Dataset records:
## START

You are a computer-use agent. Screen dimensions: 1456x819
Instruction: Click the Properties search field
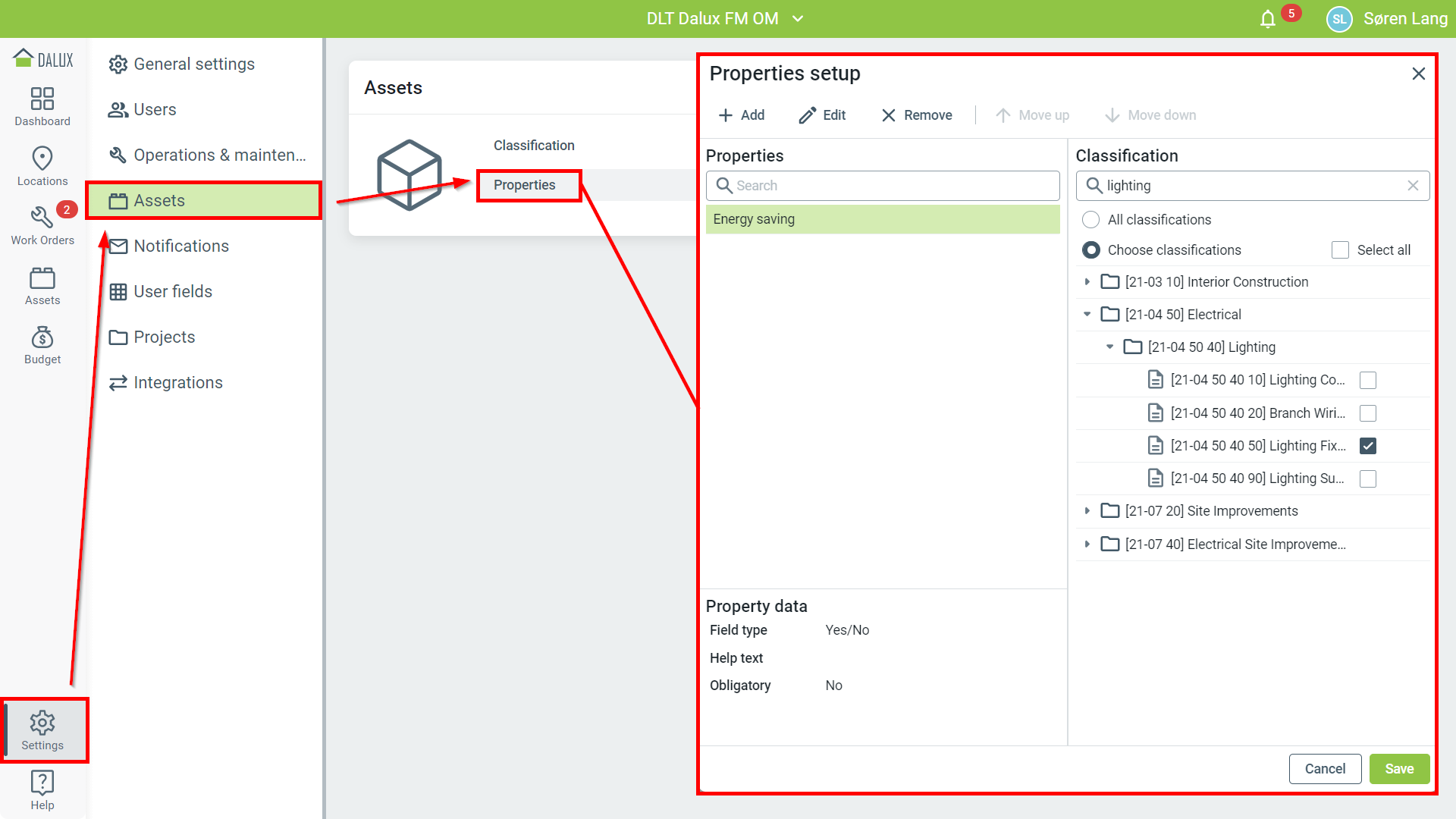(x=883, y=186)
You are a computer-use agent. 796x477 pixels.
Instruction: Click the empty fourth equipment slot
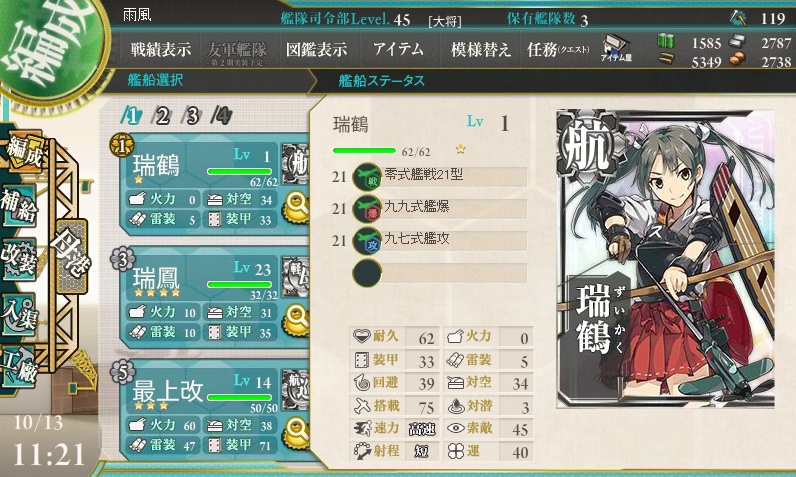440,273
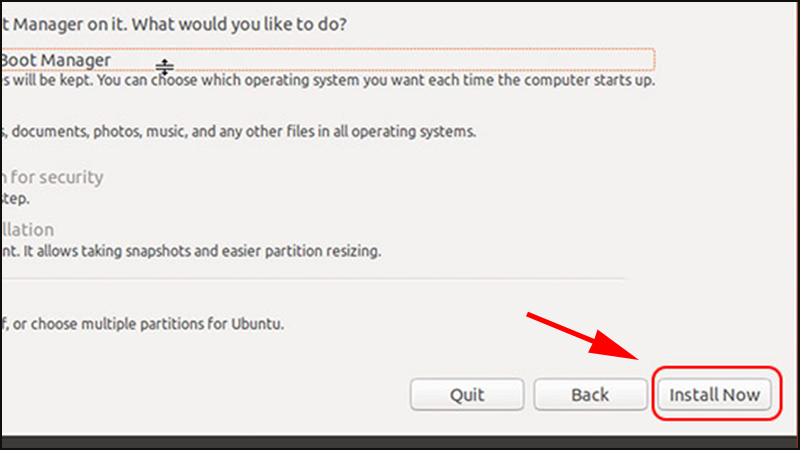Choose the greyed-out 'for security' encryption option
800x450 pixels.
point(52,177)
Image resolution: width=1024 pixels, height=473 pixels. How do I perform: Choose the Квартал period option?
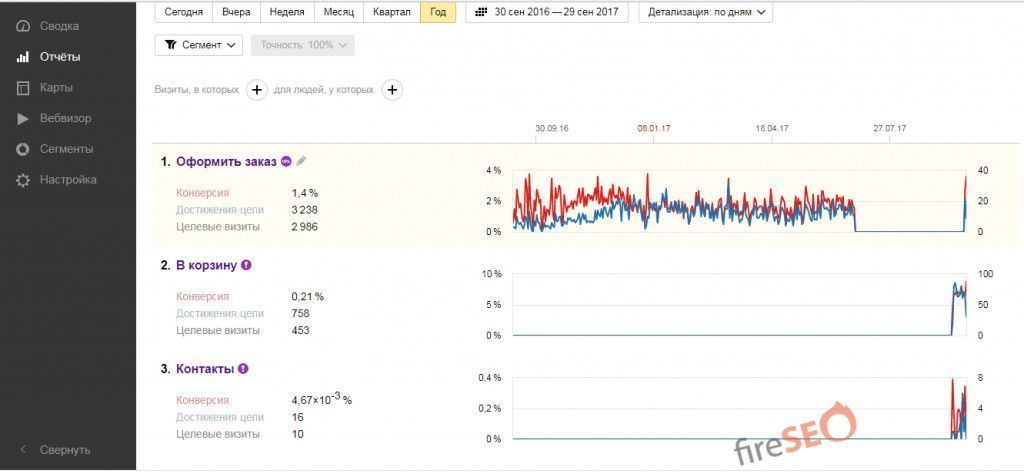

## END

WHAT THE TASK REQUIRES »
Output every line of the records above exactly as it appears, leaving out the pictures.

ANSWER IN FULL »
You are a computer-use agent. Screen dimensions: 1456x819
Instruction: Click the Properties search field
(x=883, y=186)
You are a computer-use agent. 796x477 pixels.
Instruction: Click the empty fourth equipment slot
440,273
Choose the greyed-out 'for security' encryption option
800x450 pixels.
point(52,177)
Image resolution: width=1024 pixels, height=473 pixels. How do I perform: Choose the Квартал period option?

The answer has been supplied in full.